| Challenge |
Please rewrite the records below as a Markdown table with the columns No. and Record, one row per line numbered in order, and leave out blank lines.

| Records for this exercise |

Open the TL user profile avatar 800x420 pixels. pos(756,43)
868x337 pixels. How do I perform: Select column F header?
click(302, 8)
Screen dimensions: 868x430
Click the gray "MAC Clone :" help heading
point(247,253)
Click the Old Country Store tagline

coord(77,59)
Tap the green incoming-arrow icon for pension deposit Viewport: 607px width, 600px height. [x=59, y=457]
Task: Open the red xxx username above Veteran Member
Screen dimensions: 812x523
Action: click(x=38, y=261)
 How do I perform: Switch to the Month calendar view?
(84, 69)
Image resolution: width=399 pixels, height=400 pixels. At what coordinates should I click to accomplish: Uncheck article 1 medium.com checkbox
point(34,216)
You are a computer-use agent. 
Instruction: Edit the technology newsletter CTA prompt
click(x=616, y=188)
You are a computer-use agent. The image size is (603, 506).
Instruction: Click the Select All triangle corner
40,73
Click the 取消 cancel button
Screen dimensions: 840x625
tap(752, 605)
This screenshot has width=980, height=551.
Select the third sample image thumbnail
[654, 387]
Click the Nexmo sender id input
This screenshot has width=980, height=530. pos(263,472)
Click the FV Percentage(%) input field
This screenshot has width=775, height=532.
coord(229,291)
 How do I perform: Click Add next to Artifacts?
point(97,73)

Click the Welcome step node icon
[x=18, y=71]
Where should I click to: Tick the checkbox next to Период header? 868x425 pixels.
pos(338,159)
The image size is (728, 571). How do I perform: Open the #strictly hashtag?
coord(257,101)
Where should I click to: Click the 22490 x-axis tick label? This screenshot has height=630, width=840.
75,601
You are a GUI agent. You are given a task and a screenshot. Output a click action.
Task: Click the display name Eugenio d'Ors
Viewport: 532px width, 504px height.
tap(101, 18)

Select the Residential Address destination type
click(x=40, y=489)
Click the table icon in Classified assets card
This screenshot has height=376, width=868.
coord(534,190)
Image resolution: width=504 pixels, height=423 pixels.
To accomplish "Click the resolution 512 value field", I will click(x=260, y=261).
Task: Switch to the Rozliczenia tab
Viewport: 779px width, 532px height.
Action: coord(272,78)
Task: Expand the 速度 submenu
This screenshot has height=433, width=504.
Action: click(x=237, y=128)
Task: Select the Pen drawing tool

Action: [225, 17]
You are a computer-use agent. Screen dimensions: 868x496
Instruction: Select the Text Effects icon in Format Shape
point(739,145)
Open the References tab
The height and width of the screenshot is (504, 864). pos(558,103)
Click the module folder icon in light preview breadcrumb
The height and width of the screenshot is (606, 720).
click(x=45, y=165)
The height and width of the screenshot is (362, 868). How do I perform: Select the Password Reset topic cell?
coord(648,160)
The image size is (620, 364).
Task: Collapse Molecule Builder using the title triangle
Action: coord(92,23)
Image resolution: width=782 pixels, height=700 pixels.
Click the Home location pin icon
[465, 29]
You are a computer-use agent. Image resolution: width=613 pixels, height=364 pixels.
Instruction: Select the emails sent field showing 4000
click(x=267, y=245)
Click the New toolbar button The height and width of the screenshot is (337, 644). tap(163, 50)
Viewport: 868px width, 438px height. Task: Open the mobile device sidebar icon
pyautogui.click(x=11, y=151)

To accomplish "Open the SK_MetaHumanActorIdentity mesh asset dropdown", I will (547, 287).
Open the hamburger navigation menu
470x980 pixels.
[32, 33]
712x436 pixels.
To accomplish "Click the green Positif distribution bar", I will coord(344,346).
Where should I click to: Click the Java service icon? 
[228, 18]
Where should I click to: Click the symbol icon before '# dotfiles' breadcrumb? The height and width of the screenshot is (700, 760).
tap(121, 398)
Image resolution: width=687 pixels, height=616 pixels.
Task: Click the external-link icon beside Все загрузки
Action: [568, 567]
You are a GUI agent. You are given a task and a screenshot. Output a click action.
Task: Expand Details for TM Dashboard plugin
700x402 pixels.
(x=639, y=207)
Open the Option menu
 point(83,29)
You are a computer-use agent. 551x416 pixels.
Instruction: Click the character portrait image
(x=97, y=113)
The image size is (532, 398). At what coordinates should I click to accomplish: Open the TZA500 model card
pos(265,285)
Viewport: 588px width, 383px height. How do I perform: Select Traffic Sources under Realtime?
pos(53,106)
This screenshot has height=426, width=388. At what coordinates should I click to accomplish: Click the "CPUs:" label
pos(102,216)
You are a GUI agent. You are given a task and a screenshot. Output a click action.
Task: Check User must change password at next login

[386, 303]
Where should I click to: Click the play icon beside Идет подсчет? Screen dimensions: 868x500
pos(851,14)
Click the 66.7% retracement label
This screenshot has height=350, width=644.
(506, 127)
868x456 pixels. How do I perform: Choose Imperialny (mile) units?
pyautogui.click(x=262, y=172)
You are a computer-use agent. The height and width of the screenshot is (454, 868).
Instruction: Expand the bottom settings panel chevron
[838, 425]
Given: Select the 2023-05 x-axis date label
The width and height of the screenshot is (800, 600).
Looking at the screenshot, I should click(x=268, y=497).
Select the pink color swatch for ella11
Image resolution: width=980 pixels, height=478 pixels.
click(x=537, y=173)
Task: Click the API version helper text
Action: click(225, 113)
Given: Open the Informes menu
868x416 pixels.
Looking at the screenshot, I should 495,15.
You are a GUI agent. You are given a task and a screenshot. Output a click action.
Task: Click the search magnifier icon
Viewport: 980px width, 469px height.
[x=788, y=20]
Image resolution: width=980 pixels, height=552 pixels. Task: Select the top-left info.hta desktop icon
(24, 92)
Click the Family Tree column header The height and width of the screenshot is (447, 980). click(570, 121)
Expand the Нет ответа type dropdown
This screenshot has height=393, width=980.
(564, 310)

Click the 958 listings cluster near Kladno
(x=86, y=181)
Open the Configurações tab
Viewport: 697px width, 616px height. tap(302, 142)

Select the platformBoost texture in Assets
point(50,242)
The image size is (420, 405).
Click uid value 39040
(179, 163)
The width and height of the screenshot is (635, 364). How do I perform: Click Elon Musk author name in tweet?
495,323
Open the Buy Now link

| Exercise response |
| No. | Record |
|---|---|
| 1 | Open the TL user profile avatar 800x420 pixels. pos(756,43) |
| 2 | 868x337 pixels. How do I perform: Select column F header? |
| 3 | click(302, 8) |
| 4 | Screen dimensions: 868x430 |
| 5 | Click the gray "MAC Clone :" help heading |
| 6 | point(247,253) |
| 7 | Click the Old Country Store tagline |
| 8 | coord(77,59) |
| 9 | Tap the green incoming-arrow icon for pension deposit Viewport: 607px width, 600px height. [x=59, y=457] |
| 10 | Task: Open the red xxx username above Veteran Member |
| 11 | Screen dimensions: 812x523 |
| 12 | Action: click(x=38, y=261) |
| 13 |  How do I perform: Switch to the Month calendar view? |
| 14 | (84, 69) |
| 15 | Image resolution: width=399 pixels, height=400 pixels. At what coordinates should I click to accomplish: Uncheck article 1 medium.com checkbox |
| 16 | point(34,216) |
| 17 | You are a computer-use agent.  |
| 18 | Instruction: Edit the technology newsletter CTA prompt |
| 19 | click(x=616, y=188) |
| 20 | You are a computer-use agent. The image size is (603, 506). |
| 21 | Instruction: Click the Select All triangle corner |
| 22 | 40,73 |
| 23 | Click the 取消 cancel button |
| 24 | Screen dimensions: 840x625 |
| 25 | tap(752, 605) |
| 26 | This screenshot has width=980, height=551. |
| 27 | Select the third sample image thumbnail |
| 28 | [654, 387] |
| 29 | Click the Nexmo sender id input |
| 30 | This screenshot has width=980, height=530. pos(263,472) |
| 31 | Click the FV Percentage(%) input field |
| 32 | This screenshot has width=775, height=532. |
| 33 | coord(229,291) |
| 34 |  How do I perform: Click Add next to Artifacts? |
| 35 | point(97,73) |
| 36 | Click the Welcome step node icon |
| 37 | [x=18, y=71] |
| 38 | Where should I click to: Tick the checkbox next to Период header? 868x425 pixels. |
| 39 | pos(338,159) |
| 40 | The image size is (728, 571). How do I perform: Open the #strictly hashtag? |
| 41 | coord(257,101) |
| 42 | Where should I click to: Click the 22490 x-axis tick label? This screenshot has height=630, width=840. |
| 43 | 75,601 |
| 44 | You are a GUI agent. You are given a task and a screenshot. Output a click action. |
| 45 | Task: Click the display name Eugenio d'Ors |
| 46 | Viewport: 532px width, 504px height. |
| 47 | tap(101, 18) |
| 48 | Select the Residential Address destination type |
| 49 | click(x=40, y=489) |
| 50 | Click the table icon in Classified assets card |
| 51 | This screenshot has height=376, width=868. |
| 52 | coord(534,190) |
| 53 | Image resolution: width=504 pixels, height=423 pixels. |
| 54 | To accomplish "Click the resolution 512 value field", I will click(x=260, y=261). |
| 55 | Task: Switch to the Rozliczenia tab |
| 56 | Viewport: 779px width, 532px height. |
| 57 | Action: coord(272,78) |
| 58 | Task: Expand the 速度 submenu |
| 59 | This screenshot has height=433, width=504. |
| 60 | Action: click(x=237, y=128) |
| 61 | Task: Select the Pen drawing tool |
| 62 | Action: [225, 17] |
| 63 | You are a computer-use agent. Screen dimensions: 868x496 |
| 64 | Instruction: Select the Text Effects icon in Format Shape |
| 65 | point(739,145) |
| 66 | Open the References tab |
| 67 | The height and width of the screenshot is (504, 864). pos(558,103) |
| 68 | Click the module folder icon in light preview breadcrumb |
| 69 | The height and width of the screenshot is (606, 720). |
| 70 | click(x=45, y=165) |
| 71 | The height and width of the screenshot is (362, 868). How do I perform: Select the Password Reset topic cell? |
| 72 | coord(648,160) |
| 73 | The image size is (620, 364). |
| 74 | Task: Collapse Molecule Builder using the title triangle |
| 75 | Action: coord(92,23) |
| 76 | Image resolution: width=782 pixels, height=700 pixels. |
| 77 | Click the Home location pin icon |
| 78 | [465, 29] |
| 79 | You are a computer-use agent. Image resolution: width=613 pixels, height=364 pixels. |
| 80 | Instruction: Select the emails sent field showing 4000 |
| 81 | click(x=267, y=245) |
| 82 | Click the New toolbar button The height and width of the screenshot is (337, 644). tap(163, 50) |
| 83 | Viewport: 868px width, 438px height. Task: Open the mobile device sidebar icon |
| 84 | pyautogui.click(x=11, y=151) |
| 85 | To accomplish "Open the SK_MetaHumanActorIdentity mesh asset dropdown", I will (547, 287). |
| 86 | Open the hamburger navigation menu |
| 87 | 470x980 pixels. |
| 88 | [32, 33] |
| 89 | 712x436 pixels. |
| 90 | To accomplish "Click the green Positif distribution bar", I will coord(344,346). |
| 91 | Where should I click to: Click the Java service icon?  |
| 92 | [228, 18] |
| 93 | Where should I click to: Click the symbol icon before '# dotfiles' breadcrumb? The height and width of the screenshot is (700, 760). |
| 94 | tap(121, 398) |
| 95 | Image resolution: width=687 pixels, height=616 pixels. |
| 96 | Task: Click the external-link icon beside Все загрузки |
| 97 | Action: [568, 567] |
| 98 | You are a GUI agent. You are given a task and a screenshot. Output a click action. |
| 99 | Task: Expand Details for TM Dashboard plugin |
| 100 | 700x402 pixels. |
| 101 | (x=639, y=207) |
| 102 | Open the Option menu |
| 103 |  point(83,29) |
| 104 | You are a computer-use agent. 551x416 pixels. |
| 105 | Instruction: Click the character portrait image |
| 106 | (x=97, y=113) |
| 107 | The image size is (532, 398). At what coordinates should I click to accomplish: Open the TZA500 model card |
| 108 | pos(265,285) |
| 109 | Viewport: 588px width, 383px height. How do I perform: Select Traffic Sources under Realtime? |
| 110 | pos(53,106) |
| 111 | This screenshot has height=426, width=388. At what coordinates should I click to accomplish: Click the "CPUs:" label |
| 112 | pos(102,216) |
| 113 | You are a GUI agent. You are given a task and a screenshot. Output a click action. |
| 114 | Task: Check User must change password at next login |
| 115 | [386, 303] |
| 116 | Where should I click to: Click the play icon beside Идет подсчет? Screen dimensions: 868x500 |
| 117 | pos(851,14) |
| 118 | Click the 66.7% retracement label |
| 119 | This screenshot has height=350, width=644. |
| 120 | (506, 127) |
| 121 | 868x456 pixels. How do I perform: Choose Imperialny (mile) units? |
| 122 | pyautogui.click(x=262, y=172) |
| 123 | You are a computer-use agent. The height and width of the screenshot is (454, 868). |
| 124 | Instruction: Expand the bottom settings panel chevron |
| 125 | [838, 425] |
| 126 | Given: Select the 2023-05 x-axis date label |
| 127 | The width and height of the screenshot is (800, 600). |
| 128 | Looking at the screenshot, I should click(x=268, y=497). |
| 129 | Select the pink color swatch for ella11 |
| 130 | Image resolution: width=980 pixels, height=478 pixels. |
| 131 | click(x=537, y=173) |
| 132 | Task: Click the API version helper text |
| 133 | Action: click(225, 113) |
| 134 | Given: Open the Informes menu |
| 135 | 868x416 pixels. |
| 136 | Looking at the screenshot, I should 495,15. |
| 137 | You are a GUI agent. You are given a task and a screenshot. Output a click action. |
| 138 | Task: Click the search magnifier icon |
| 139 | Viewport: 980px width, 469px height. |
| 140 | [x=788, y=20] |
| 141 | Image resolution: width=980 pixels, height=552 pixels. Task: Select the top-left info.hta desktop icon |
| 142 | (24, 92) |
| 143 | Click the Family Tree column header The height and width of the screenshot is (447, 980). click(570, 121) |
| 144 | Expand the Нет ответа type dropdown |
| 145 | This screenshot has height=393, width=980. |
| 146 | (564, 310) |
| 147 | Click the 958 listings cluster near Kladno |
| 148 | (x=86, y=181) |
| 149 | Open the Configurações tab |
| 150 | Viewport: 697px width, 616px height. tap(302, 142) |
| 151 | Select the platformBoost texture in Assets |
| 152 | point(50,242) |
| 153 | The image size is (420, 405). |
| 154 | Click uid value 39040 |
| 155 | (179, 163) |
| 156 | The width and height of the screenshot is (635, 364). How do I perform: Click Elon Musk author name in tweet? |
| 157 | 495,323 |
| 158 | Open the Buy Now link |